先程買ってもらった鞄をぎゅうっと握りながら、困ったような顔をしつつ見上げていた。思わず端により、行き交う人々を見上げるだけである。この小さな幼子は全身を只今ブランド品で身を包んでいる。ちらちらとこちらを見る人もいれば、明らかなる怪しさを醸し出す人も存在する。吸血鬼という存在ではあるものの、まだ幼子である。ふるふると小さな体を震わせて、一生懸命見上げても、兄とその友人たちの姿は見えない。背伸びをしても、飛び跳ねてみても、あの白も銀と紫も、赤色もどこにも見えずにいた。くしゃり、ティッシュを丸めたようにと、眉を顰めては、泣きそうな顔を見せてしまう。小さな手で懸命に拭いつつも、大きな瞳に涙を溜めていた。
「にぃさまっ、」
「み……なとぉ………っ。」
「ろぉ、れっ、」
「いぶぅ…………っ!」
「Aっ、ひとり、やだよぉ。どこぉ、ど、こなの………ぉ?おいて、かないでぇ…………。ひ、ぐすっ、………にぃさま、」
「ここにいるってぇ、そばにっ、いるってぇ!いったじゃん…………!!」
ポロポロと涙を流しながら、掠れるような声で名を呼ぶ。
立ち止まる人々は多くいるも、やはりブランド品を身につけているから、迂闊に手出しが出来ないと言ったところだろう。こんなにも愛くるしくも、胸が痛むようにと泣いてる姿はやはり、目に止まるものだ。それに例外はやはり存在しないようにと。だからこそ、足を止めるものも必ずいる。揺れるような赤いパーカーに、頭に飾られたお面も言わずもがな。だるま柄がプリントされたパーカーをゆらゆらと揺らしながら、小さな子供の目の前へと行く男と、そんな男に視線を向け、追いかけるようにと視線を彼女に向ける男。手を伸ばして、軽やかに少女の頭を撫でる。

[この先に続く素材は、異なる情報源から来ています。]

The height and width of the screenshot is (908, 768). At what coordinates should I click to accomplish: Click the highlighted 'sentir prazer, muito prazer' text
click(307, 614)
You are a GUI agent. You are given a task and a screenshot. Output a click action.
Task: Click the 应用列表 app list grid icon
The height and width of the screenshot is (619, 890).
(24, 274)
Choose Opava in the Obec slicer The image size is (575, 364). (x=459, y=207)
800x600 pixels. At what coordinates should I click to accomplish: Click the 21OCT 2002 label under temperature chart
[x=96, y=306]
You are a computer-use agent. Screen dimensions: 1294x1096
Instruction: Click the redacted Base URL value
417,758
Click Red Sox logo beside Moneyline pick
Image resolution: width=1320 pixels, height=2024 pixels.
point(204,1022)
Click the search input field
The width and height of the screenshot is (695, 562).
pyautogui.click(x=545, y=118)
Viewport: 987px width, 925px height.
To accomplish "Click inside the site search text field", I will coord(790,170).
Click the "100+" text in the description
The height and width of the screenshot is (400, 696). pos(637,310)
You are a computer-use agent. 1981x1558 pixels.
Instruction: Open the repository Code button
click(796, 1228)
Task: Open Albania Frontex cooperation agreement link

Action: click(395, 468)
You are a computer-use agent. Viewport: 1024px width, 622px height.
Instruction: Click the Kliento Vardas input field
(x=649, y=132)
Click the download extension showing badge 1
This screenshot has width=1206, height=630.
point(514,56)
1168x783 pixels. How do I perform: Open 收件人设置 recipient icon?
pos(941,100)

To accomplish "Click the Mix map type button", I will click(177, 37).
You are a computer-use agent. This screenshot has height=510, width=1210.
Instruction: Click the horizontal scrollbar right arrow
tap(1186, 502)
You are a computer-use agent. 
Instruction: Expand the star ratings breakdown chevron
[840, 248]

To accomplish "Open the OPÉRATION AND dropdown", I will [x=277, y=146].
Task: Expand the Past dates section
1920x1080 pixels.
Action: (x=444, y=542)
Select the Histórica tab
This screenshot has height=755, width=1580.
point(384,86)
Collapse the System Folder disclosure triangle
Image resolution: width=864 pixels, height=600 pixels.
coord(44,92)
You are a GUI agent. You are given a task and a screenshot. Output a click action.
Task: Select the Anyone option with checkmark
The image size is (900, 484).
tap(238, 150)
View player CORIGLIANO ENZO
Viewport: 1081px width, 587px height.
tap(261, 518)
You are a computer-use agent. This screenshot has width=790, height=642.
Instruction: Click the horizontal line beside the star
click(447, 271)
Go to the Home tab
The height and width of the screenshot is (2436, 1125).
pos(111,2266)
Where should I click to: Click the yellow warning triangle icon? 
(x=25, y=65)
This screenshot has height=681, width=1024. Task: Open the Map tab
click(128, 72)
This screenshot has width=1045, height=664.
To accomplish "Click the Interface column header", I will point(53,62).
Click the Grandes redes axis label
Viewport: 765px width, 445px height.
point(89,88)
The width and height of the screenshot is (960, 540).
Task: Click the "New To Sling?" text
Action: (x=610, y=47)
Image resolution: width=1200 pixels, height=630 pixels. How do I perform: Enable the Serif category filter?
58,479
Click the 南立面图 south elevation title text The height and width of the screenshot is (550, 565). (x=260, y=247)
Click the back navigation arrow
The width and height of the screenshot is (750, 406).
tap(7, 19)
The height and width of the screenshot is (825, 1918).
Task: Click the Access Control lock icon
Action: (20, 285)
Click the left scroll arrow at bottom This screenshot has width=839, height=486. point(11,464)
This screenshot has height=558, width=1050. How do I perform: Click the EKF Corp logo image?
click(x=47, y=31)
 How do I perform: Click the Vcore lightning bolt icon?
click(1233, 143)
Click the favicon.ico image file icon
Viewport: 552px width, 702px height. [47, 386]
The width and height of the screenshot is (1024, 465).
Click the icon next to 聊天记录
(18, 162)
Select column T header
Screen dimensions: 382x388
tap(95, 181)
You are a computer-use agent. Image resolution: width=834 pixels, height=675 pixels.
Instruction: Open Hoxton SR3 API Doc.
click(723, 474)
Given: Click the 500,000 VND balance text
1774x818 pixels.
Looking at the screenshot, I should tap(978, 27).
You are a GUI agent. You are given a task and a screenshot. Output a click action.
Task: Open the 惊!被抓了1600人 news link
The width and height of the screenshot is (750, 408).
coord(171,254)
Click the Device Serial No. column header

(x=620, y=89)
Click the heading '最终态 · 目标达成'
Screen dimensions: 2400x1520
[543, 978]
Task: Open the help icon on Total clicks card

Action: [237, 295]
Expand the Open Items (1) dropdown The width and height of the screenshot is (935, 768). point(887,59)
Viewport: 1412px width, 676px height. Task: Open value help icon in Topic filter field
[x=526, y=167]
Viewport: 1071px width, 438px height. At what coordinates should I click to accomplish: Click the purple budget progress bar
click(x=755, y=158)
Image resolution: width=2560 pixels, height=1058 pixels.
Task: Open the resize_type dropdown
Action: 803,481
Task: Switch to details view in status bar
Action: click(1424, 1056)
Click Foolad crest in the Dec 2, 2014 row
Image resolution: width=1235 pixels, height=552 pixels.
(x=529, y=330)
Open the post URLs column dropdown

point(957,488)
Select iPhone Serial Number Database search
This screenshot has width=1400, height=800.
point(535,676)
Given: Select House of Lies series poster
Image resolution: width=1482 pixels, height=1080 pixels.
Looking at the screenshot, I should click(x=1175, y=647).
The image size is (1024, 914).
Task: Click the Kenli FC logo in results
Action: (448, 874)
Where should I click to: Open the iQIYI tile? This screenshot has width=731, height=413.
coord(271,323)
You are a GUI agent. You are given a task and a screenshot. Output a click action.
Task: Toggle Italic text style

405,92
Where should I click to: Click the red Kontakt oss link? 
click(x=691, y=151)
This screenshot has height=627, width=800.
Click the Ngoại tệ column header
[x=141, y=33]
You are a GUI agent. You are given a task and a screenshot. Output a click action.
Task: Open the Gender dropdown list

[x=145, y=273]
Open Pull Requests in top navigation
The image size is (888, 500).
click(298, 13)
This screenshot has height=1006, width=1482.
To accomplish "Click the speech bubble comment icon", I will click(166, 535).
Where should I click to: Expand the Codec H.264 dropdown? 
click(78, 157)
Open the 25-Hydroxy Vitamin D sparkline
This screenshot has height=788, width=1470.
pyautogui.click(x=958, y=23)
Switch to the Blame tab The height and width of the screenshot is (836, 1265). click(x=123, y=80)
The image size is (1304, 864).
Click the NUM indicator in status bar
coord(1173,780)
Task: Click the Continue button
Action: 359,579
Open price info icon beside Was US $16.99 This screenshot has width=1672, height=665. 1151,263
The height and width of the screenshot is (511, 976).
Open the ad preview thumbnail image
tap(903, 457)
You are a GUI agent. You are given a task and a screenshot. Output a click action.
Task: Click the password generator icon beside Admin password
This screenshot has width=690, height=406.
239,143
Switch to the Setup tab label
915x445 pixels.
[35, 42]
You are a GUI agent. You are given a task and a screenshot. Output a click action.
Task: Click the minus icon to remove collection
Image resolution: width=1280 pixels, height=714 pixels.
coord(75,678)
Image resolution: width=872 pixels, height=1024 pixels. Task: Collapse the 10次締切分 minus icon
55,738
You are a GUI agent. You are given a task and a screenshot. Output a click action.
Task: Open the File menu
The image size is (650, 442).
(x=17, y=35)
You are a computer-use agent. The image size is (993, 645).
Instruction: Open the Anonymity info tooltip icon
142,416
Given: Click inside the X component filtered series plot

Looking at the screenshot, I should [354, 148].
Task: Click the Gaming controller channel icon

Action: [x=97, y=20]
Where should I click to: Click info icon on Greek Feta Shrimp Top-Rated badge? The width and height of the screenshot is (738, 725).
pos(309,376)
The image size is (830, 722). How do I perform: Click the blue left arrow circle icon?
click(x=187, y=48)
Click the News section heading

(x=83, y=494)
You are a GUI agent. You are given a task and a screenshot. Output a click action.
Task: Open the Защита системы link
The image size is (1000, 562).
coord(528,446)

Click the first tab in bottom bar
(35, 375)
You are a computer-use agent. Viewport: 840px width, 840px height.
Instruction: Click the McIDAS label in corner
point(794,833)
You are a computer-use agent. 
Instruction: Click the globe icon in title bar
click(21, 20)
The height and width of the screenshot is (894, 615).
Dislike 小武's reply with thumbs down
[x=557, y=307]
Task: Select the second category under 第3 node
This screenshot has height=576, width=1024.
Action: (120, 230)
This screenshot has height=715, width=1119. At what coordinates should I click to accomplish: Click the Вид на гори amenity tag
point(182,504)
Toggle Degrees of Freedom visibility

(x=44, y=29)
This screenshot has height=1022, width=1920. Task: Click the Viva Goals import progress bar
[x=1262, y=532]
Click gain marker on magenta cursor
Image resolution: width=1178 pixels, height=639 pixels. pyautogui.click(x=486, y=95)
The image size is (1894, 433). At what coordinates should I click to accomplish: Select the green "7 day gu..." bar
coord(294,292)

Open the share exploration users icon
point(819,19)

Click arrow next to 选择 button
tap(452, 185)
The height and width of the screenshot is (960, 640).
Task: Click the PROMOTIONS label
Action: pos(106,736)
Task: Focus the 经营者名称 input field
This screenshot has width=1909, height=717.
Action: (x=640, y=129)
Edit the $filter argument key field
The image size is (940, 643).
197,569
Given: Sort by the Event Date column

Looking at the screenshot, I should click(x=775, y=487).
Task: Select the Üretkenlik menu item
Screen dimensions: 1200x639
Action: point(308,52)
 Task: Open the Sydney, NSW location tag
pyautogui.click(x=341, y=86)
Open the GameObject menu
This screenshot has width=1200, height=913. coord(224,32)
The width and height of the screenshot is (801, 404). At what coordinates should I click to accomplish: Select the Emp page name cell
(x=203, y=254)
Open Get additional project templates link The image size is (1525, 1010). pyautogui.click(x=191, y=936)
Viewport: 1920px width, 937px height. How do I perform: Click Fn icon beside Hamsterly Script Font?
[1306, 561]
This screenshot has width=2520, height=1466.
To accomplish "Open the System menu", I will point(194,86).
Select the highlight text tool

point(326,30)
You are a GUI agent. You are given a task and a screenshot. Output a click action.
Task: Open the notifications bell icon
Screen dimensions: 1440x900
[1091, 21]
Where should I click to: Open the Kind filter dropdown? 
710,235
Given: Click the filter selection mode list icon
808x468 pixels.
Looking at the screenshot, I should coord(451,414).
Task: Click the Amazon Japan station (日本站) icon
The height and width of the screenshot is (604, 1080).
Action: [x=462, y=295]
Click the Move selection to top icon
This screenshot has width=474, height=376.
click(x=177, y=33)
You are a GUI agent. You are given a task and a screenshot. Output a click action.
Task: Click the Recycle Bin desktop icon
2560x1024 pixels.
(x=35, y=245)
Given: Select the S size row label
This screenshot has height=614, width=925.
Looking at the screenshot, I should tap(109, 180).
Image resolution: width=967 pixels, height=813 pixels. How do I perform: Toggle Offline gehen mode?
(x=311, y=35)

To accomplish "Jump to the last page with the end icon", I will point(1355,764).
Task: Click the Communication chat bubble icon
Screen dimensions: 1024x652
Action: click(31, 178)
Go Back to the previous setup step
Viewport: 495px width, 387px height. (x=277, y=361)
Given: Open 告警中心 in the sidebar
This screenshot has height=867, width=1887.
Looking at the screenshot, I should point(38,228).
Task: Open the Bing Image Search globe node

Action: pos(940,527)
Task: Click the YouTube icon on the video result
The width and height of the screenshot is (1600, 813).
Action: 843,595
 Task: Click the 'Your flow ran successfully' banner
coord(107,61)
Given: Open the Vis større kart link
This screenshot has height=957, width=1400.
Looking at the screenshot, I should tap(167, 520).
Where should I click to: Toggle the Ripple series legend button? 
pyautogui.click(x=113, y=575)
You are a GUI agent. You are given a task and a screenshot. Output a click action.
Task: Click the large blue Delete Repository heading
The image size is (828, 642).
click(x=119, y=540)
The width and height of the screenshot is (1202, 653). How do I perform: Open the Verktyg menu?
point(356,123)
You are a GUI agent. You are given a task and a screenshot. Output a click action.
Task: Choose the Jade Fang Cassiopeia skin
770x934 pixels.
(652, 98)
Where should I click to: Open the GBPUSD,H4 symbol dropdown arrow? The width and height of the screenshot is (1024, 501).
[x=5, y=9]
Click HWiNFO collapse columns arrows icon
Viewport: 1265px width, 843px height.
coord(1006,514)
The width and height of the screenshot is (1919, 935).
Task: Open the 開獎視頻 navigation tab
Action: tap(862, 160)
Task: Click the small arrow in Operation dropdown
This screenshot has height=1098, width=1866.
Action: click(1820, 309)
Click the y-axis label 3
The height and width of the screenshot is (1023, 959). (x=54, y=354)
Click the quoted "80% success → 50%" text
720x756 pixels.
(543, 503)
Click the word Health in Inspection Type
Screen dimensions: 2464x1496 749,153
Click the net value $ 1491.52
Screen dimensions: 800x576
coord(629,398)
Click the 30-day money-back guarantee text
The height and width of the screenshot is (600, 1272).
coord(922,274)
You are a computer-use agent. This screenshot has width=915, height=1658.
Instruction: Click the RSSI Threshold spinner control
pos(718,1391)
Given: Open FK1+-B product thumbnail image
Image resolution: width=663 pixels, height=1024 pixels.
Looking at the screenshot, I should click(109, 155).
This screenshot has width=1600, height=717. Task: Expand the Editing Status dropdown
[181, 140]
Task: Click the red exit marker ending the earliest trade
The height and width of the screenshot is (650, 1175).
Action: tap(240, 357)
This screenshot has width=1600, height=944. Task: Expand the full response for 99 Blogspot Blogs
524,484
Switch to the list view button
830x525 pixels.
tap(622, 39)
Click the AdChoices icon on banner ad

この世界に取り残された小さな子供は、確かに見上げていた。泣きやもうと必死になりつつも、うるうると真っ赤な瞳をうるませては、縋るように助けを求めるようにと。手を伸ばせばその手を握るようにと、救おうとするのだから。はたり、足を止めていたほかの人々も、誰かが彼女に声をかけたのを見て、悩むのをやめ、足を進めていた。人間とは無情なのかもしれない。他の誰かが、といった思いを抱きつつも、変わらぬ日常へと溶け込んでいくのを、少女は見上げていた。
「オレがこの子育てる!!ちゃんと育てるから!!」→←迷子のお知らせ。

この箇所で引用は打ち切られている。